Thursday, December 23, 2021

Small Things Like These

 

Small Things Like These / Claire Keegan
NY: Grove Press, 2021, c2020
118 p.

This little book is already garnering praise from everywhere, so when I saw it in my library I checked it out right away. And I read it in one night - it's a very small novella, a holiday short story really, in that classic Christmas story vein. I will not be surprised to see a tv special made from this and played every year. 

It's 1985 in small town Ireland, where Bill Furlong is a coal merchant and father of 5 girls. He's worked his way up from a rocky beginning as a fatherless child to a stable, successful family man. But it's Christmas week & he is very busy keeping supplies up for his community during a cold snap. 

He's delivering a load to the Magdalen laundry very early in the morning and stumbles on something he wasn't supposed to see. And he has to weigh what he knows against his social status & the well-being of his wife and daughters. The nuns running the laundry are next door to the good Catholic school his daughters attend & hand in glove with the local church as well. The right thing to do may not be the same as the expedient thing to do. 

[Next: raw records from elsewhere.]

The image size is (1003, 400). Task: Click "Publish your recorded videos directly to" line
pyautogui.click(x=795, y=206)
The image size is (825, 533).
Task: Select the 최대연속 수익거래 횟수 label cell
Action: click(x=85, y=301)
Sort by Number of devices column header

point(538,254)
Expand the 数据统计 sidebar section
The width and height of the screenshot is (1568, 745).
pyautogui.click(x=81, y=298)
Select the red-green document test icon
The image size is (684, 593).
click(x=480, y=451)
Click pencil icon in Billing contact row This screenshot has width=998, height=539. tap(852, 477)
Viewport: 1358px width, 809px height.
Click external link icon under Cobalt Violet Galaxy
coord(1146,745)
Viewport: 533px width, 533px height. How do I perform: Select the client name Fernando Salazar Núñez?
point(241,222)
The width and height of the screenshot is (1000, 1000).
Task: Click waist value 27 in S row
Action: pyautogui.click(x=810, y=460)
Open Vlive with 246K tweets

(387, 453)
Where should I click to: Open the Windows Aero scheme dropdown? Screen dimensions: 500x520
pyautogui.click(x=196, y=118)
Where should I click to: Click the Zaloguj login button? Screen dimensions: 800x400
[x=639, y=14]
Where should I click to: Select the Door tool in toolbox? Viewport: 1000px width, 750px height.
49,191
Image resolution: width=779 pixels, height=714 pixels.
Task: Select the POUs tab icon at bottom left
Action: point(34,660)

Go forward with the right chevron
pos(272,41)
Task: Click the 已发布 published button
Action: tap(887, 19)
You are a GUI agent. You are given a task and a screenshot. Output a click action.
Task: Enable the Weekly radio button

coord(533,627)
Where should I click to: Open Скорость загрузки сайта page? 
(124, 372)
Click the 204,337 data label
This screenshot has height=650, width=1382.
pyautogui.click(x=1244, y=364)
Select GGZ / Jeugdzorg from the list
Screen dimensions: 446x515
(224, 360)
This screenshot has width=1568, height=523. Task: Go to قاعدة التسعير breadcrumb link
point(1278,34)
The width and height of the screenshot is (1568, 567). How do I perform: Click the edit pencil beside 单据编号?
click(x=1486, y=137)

This small quiet novel is told in a placid, straightforward style which contrasts with the dilemma Bill faces. It's a slow revelation of everyday heroism and bravery in the face of societal norms. And as such, it's still very relevant today. The quiet round of Christmas markets and presents and baking and wishes in everyday life contrasts strongly with what is happening right up the road, and must be reconciled -- by Bill, at least. What you might do in a similar situation is a question that every reader is left with. 

While I wasn't quite as taken with this story as many others seem to be, I can still appreciate the moral questions that lie at the heart of it, and its refusal to wax sentimental over the holiday season. It gets to the core of what the Christmas spirit is meant to evoke, a shared humanity, which is not always an easy thing to live out.